Probably time for reanalysis, also considering XML 1.1.
What character code breakpoints exist in Unicode?
U+0000 to U+001f , inherited from ASCII.U+007F , inherited from ASCIIU+0080 to U+009F , inherited from Latin-1- various special-purpose ranges, standardized explicitly for Unicode, and are mostly useful, especially in non-markup contexts. They are discussed here in blocks, including reasons why and how to use them, or not to use them in XML, and what to do if you come across them anyway.
How does XML view these control characters?
This is a different classification.
- Tab and new line (regardless of the platform’s dependence on the new line). Everyone uses them. Everyone knows what they should stand for. It is allowed in almost all known forms, often even for fairly printed printing of the markup itself.
U+0000 is evil. Zero character? String terminator? Binary noise? The opposite of both interoperability and markup. It is forbidden in all forms.- Anything else? Underutilized, problematic interoperability, but there are ways to tolerate them without even knowing that they should be “controlled”.
Now we turn our attention only to this last category, actually to control codes. That is, the following summary does NOT apply to tabs and newlines: U+0009 , U+000a , U+000D , U+0085 , U+2028 .

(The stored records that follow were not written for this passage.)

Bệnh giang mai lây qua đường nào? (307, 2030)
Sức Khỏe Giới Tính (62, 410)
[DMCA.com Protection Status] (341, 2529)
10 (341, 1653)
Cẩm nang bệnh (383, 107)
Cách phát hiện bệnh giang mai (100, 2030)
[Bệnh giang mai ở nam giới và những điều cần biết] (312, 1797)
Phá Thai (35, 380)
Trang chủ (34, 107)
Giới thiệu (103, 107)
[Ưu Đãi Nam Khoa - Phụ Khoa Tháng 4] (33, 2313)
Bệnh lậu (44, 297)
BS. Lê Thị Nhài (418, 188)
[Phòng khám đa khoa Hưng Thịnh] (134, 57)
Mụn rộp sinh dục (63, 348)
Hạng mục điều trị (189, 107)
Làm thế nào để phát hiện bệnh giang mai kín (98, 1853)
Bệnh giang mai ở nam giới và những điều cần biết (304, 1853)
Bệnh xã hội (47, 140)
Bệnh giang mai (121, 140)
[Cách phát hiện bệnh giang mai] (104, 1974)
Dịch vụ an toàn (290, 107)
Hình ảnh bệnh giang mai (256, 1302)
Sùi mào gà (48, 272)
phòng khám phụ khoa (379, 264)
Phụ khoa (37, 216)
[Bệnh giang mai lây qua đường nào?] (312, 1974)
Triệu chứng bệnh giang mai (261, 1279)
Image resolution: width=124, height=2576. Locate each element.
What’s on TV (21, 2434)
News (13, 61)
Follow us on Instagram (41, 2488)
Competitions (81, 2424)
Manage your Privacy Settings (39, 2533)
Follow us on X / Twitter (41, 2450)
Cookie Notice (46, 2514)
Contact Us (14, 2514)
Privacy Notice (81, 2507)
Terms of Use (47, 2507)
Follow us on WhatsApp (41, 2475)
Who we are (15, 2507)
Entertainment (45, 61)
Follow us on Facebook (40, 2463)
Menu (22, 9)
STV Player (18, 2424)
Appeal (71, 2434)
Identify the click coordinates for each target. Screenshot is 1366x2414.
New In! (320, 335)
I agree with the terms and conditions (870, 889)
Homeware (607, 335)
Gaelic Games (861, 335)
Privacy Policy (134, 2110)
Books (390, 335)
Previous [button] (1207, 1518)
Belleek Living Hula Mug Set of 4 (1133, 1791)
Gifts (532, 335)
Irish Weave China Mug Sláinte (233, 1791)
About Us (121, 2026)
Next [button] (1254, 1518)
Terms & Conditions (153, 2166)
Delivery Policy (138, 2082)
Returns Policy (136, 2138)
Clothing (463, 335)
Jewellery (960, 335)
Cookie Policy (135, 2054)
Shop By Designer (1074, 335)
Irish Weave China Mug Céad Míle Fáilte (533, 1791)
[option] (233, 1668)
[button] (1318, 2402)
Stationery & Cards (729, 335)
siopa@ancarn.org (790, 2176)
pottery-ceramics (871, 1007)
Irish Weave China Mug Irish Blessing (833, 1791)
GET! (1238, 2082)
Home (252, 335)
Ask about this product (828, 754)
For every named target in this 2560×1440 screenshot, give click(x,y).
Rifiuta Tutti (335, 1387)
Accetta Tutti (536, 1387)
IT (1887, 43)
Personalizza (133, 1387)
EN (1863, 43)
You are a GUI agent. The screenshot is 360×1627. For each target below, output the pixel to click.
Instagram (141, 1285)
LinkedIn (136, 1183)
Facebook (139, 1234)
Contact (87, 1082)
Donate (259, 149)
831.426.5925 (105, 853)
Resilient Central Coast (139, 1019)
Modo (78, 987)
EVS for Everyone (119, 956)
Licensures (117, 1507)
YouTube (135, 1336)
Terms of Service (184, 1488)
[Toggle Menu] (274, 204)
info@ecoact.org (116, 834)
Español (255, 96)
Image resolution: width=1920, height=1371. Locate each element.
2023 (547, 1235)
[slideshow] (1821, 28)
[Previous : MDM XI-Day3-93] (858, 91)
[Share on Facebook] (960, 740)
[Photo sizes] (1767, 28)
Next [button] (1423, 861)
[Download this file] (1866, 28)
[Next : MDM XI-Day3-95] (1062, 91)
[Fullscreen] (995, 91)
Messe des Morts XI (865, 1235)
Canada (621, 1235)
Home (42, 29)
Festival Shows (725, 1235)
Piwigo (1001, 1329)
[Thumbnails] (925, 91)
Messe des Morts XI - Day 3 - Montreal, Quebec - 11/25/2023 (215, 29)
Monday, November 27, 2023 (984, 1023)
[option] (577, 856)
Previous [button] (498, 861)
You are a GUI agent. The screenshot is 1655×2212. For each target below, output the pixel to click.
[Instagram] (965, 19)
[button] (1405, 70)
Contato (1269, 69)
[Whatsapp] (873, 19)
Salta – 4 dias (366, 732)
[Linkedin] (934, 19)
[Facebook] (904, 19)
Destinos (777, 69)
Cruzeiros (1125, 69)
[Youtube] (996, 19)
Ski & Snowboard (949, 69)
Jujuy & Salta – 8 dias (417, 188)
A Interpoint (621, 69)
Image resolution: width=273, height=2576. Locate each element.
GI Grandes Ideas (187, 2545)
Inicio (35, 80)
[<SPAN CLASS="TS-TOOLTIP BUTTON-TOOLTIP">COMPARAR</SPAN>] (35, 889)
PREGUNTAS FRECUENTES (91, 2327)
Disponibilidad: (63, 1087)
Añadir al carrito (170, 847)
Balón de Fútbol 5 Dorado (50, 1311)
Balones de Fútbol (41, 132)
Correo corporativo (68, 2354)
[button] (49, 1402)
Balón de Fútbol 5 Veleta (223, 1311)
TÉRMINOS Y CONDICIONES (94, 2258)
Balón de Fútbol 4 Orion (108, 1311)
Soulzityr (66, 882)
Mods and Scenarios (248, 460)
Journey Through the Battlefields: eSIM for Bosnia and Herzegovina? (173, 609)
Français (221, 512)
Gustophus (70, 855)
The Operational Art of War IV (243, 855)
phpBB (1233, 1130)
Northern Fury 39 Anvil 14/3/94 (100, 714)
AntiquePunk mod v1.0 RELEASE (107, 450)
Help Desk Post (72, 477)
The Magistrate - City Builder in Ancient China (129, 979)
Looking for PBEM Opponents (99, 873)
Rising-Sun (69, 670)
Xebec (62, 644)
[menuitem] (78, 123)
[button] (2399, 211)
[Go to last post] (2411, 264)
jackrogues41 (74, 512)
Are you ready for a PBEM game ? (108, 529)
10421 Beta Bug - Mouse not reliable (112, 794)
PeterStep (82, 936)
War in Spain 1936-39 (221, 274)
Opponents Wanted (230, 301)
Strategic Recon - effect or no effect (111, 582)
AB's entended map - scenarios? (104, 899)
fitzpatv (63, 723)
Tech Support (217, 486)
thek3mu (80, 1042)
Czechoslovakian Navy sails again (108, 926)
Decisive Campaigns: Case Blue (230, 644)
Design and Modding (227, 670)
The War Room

XML 1.0 allows you to use all of the above ranges of control characters, except U+0000 to U+001f , as text (directly included characters), and even those (except for evil U+0000 ) are allowed as numeric symbolic links . U+007F to U+009F was clearly inaction, and this inconsistency was fixed in XML 1.1, but vice versa. They even gave a detailed explanation inside the standard:
Finally, there is considerable demand for defining the standard representation of arbitrary Unicode characters in XML documents. Therefore, XML 1.1 allows you to use references to C # x1 to # x1F control characters, most of which are prohibited in XML 1.0. However, for reliability reasons, these characters still cannot be used directly in documents. To increase the reliability of character encoding detection, additional control characters # x7F through # x9F, which were freely permitted in XML 1.0 documents, should now also be displayed only as symbol references. (Simple characters, of course, are freed.) A small sacrifice of backward compatibility is considered negligible. Due to potential problems with the API, # x0 is still forbidden both directly and as a symbol reference.
Why do Unicode and XML allow markup-like characters to be used free of charge, except for a few "inherited" ranges? People should use markup for them.
Unicode is also used in non-markup contexts, and it is still an evolving character set. It would be too difficult to implement an appropriate XML processor if the set of uncontrolled characters was a moving target.
OK, what's wrong with inherited ranges compared to the Unicode control character characters?
Lack of standardization. The Unicode consortium really couldn’t choose which numbers are assigned to these “symbols”, or what their typical visual presentation or meaning is. Full backward compatibility with ASCII (at the UTF-8 encoded level) and with Latin-1 (at the code point destination level) forcedly included these code points regardless of various specialized and overloaded values, often associated with them in various text processing contexts.
Wait, you say that XML should not be fully backwards compatible with ASCII, unlike UTF-8?
Yes. It is right. You need a document element. You cannot even add raw < or & . So, why would you ever need to enter raw control characters?